*** RECORD EXTRACTS ***

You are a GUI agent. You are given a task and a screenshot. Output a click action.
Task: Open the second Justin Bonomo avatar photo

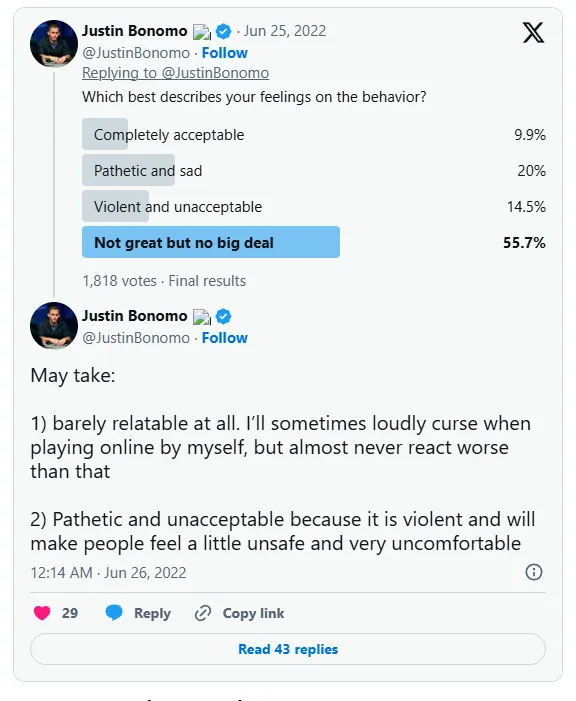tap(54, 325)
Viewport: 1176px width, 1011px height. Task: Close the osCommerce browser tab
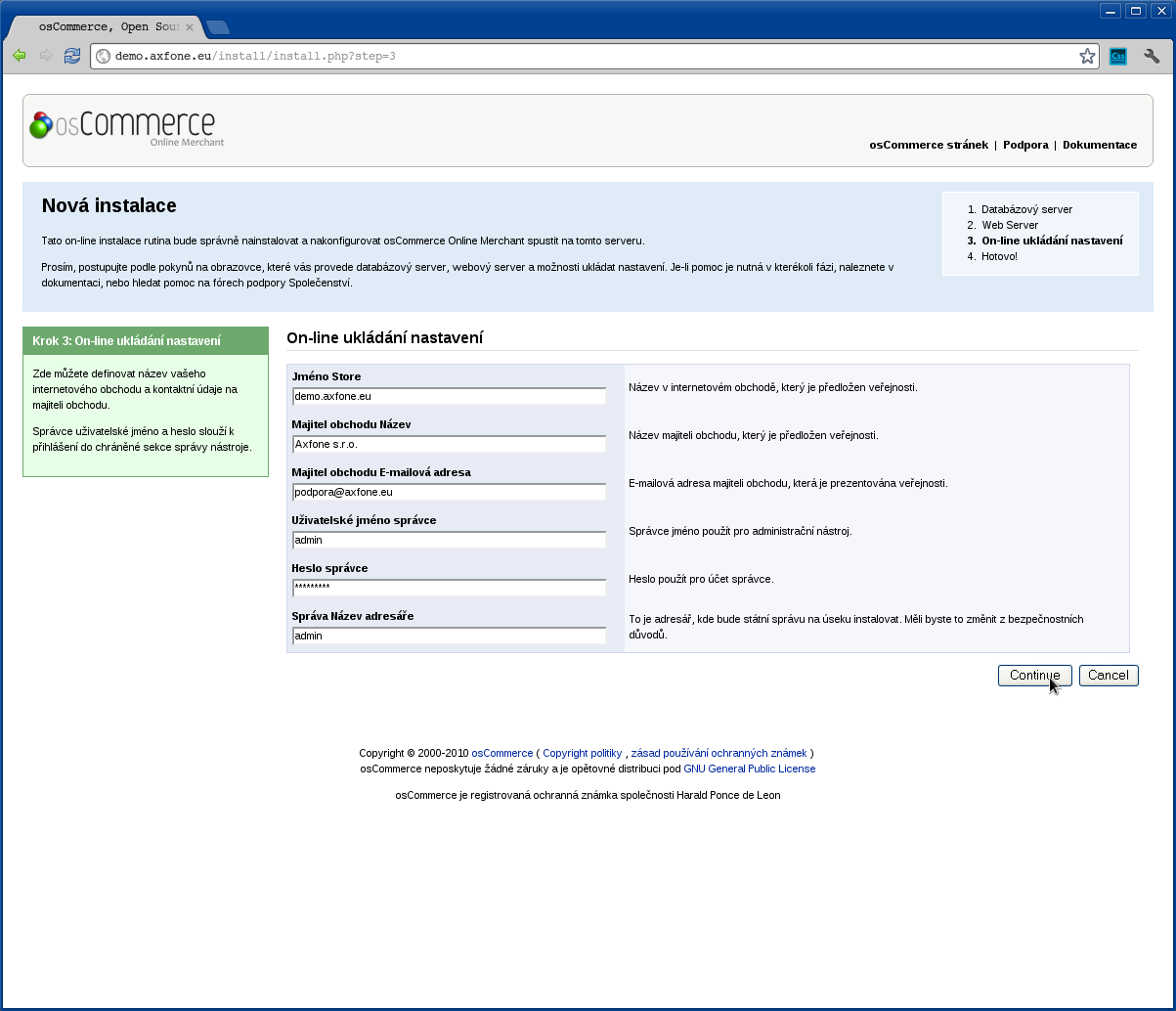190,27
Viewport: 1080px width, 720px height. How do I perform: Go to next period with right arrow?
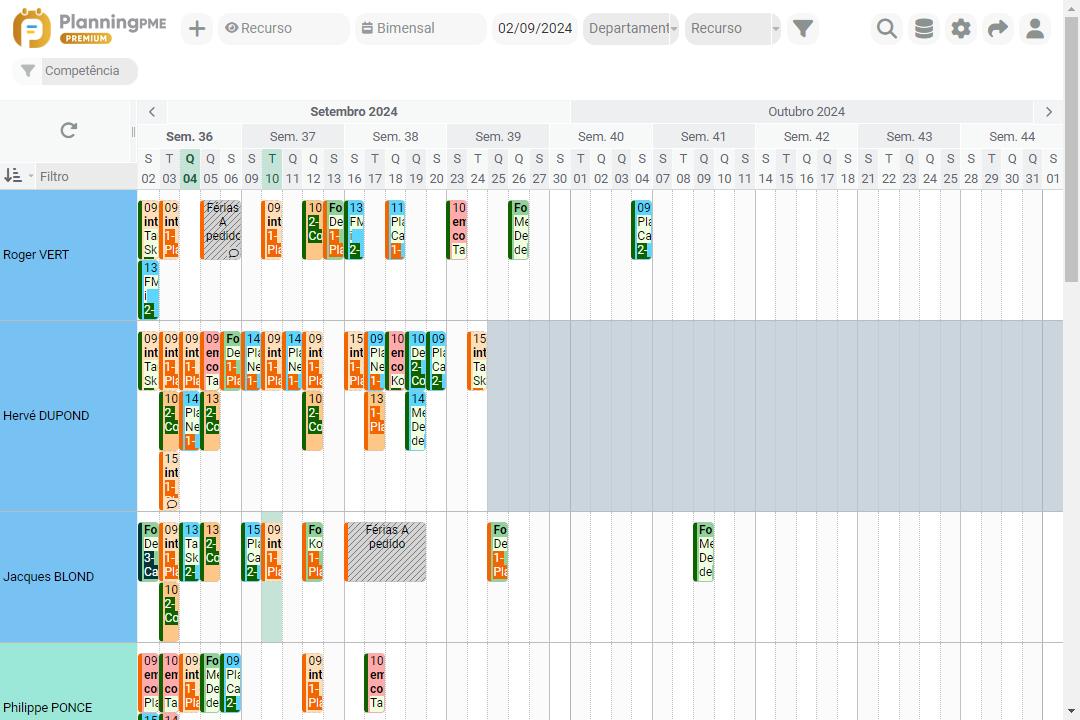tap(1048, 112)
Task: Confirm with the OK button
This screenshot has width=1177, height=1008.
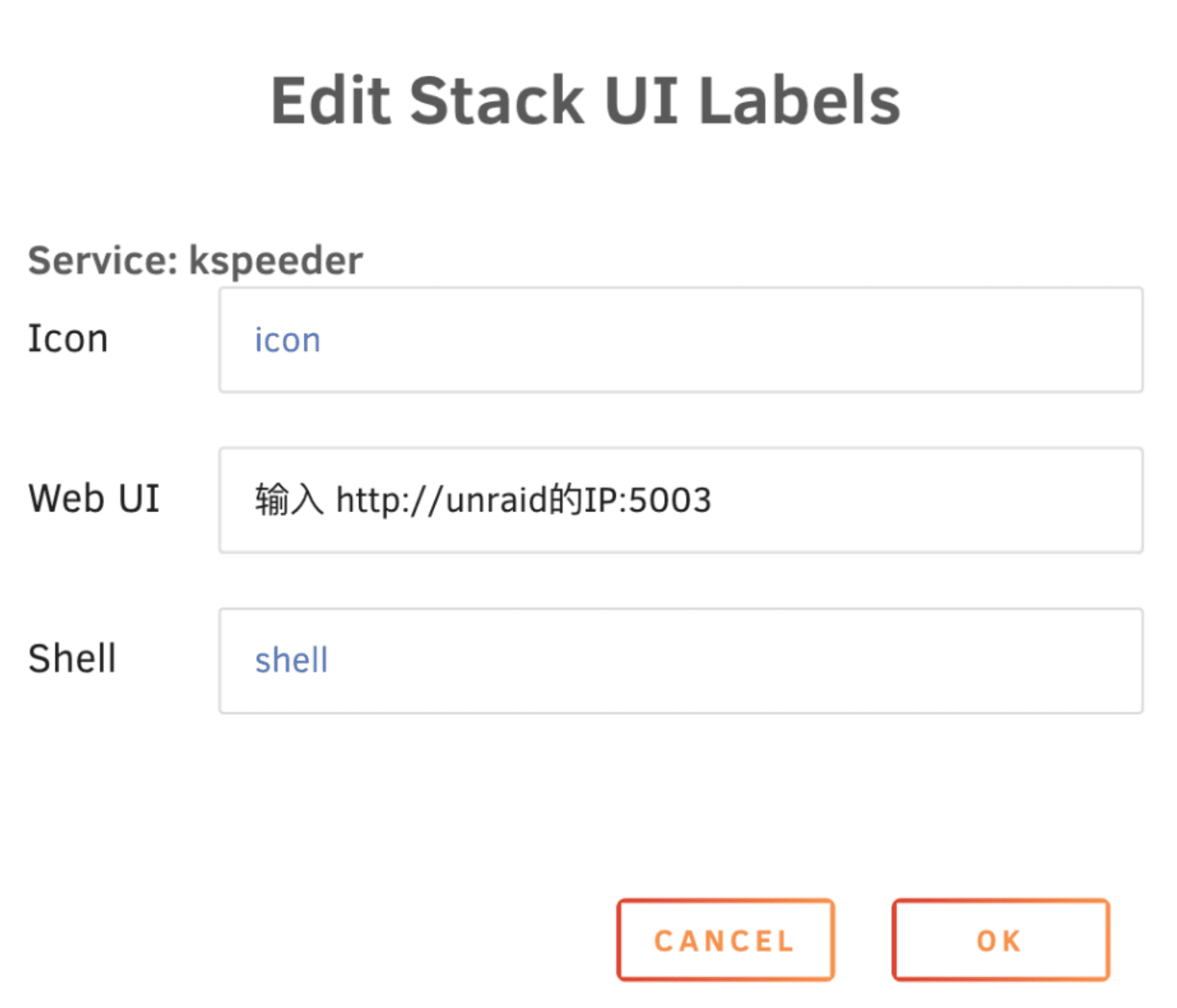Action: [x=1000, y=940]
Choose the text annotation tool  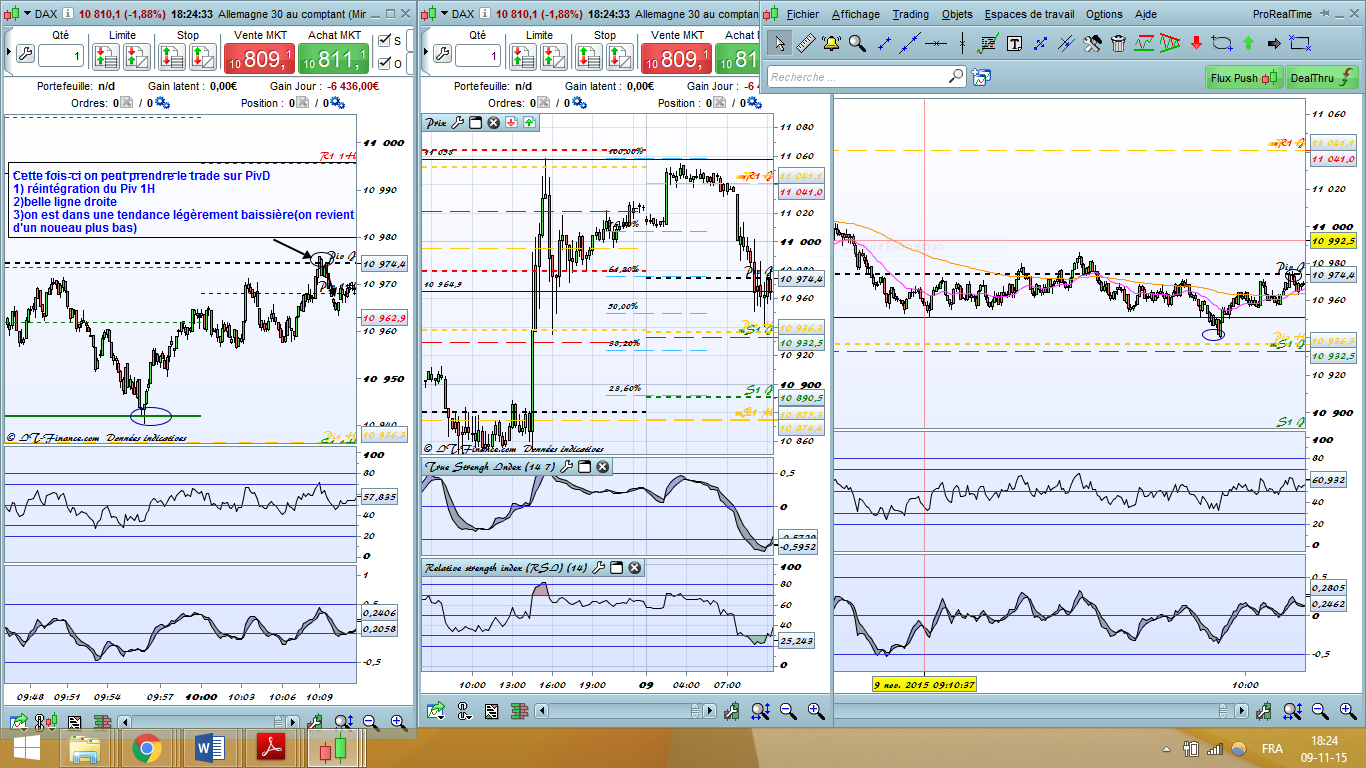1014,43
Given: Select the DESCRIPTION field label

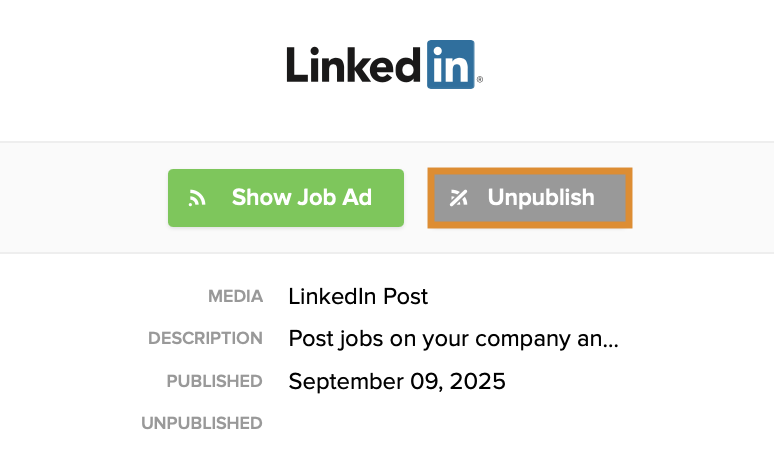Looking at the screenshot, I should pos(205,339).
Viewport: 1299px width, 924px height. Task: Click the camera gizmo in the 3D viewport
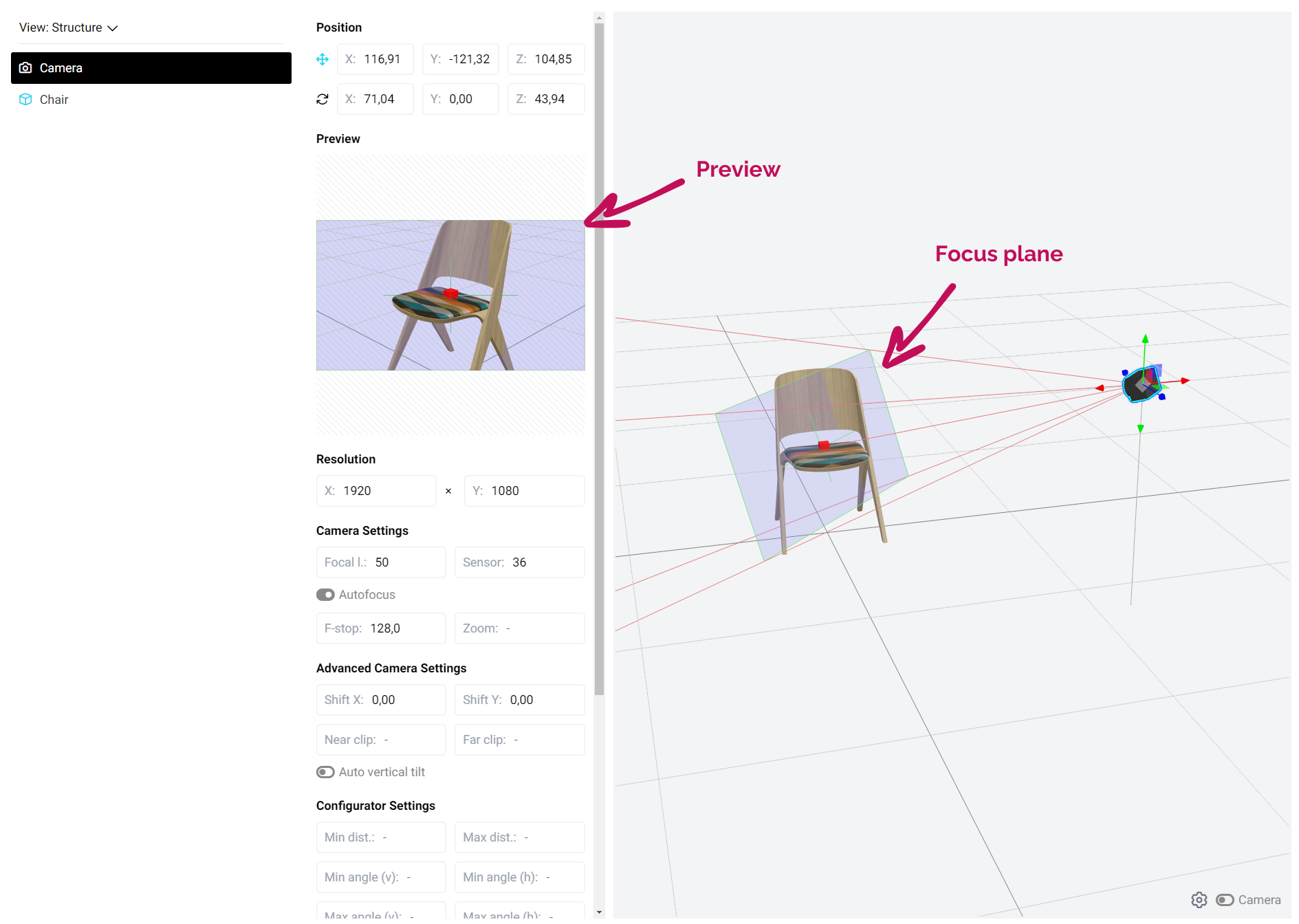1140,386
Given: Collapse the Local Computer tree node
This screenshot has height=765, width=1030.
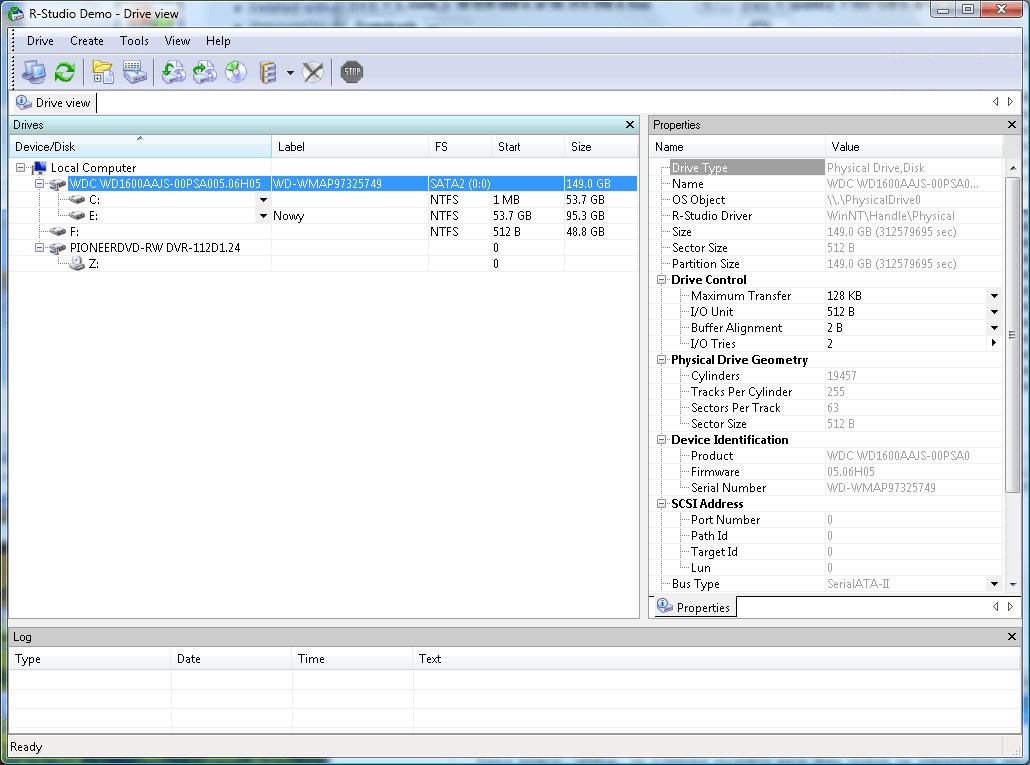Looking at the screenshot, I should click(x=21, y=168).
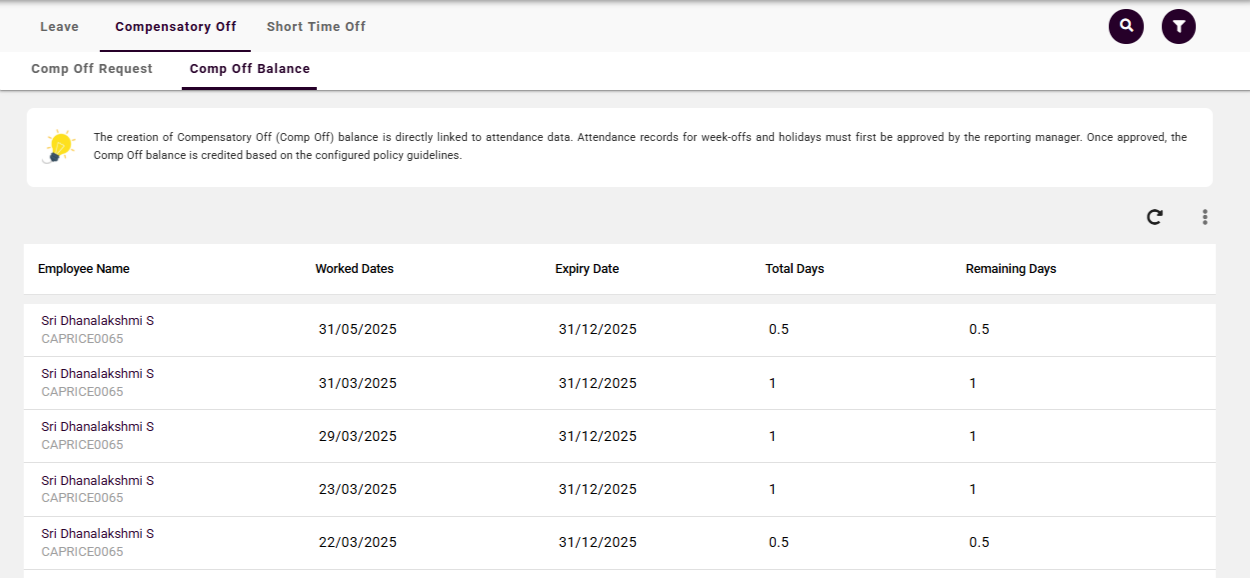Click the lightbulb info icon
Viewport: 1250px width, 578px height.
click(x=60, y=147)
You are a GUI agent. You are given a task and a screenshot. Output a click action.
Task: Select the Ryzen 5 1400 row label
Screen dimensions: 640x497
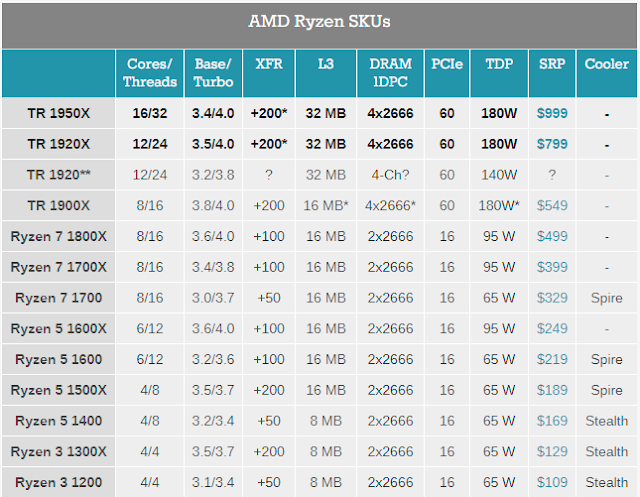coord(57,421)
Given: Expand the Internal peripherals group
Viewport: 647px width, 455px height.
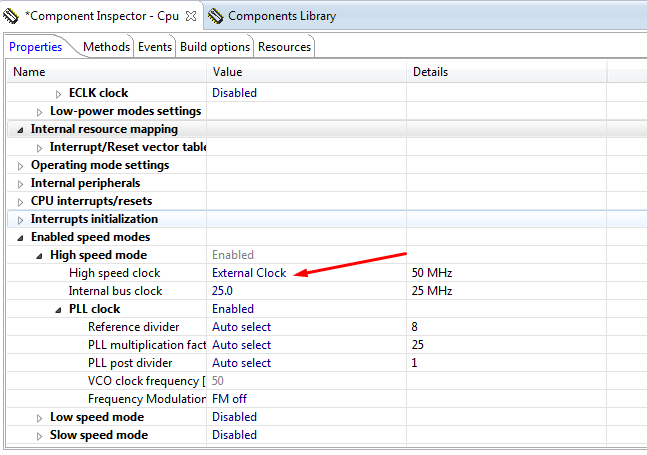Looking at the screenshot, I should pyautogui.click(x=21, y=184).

*** End of RECORD EXTRACTS ***

*INSTRUCTIONS FOR THE TASK*
Write the lines from the one containing "Given: Collapse the Local Computer tree node" through the end of the data above exactly as they appear, and do not carry over any picture.

*TASK SOLUTION*
Given: Collapse the Local Computer tree node
This screenshot has height=765, width=1030.
Looking at the screenshot, I should click(x=21, y=168).
Click the lightbulb info icon
Viewport: 1250px width, 578px height.
click(x=60, y=147)
You are a GUI agent. You are given a task and a screenshot. Output a click action.
Task: Select the Ryzen 5 1400 row label
Screen dimensions: 640x497
coord(57,421)
Given: Expand the Internal peripherals group
Viewport: 647px width, 455px height.
Looking at the screenshot, I should pyautogui.click(x=21, y=184).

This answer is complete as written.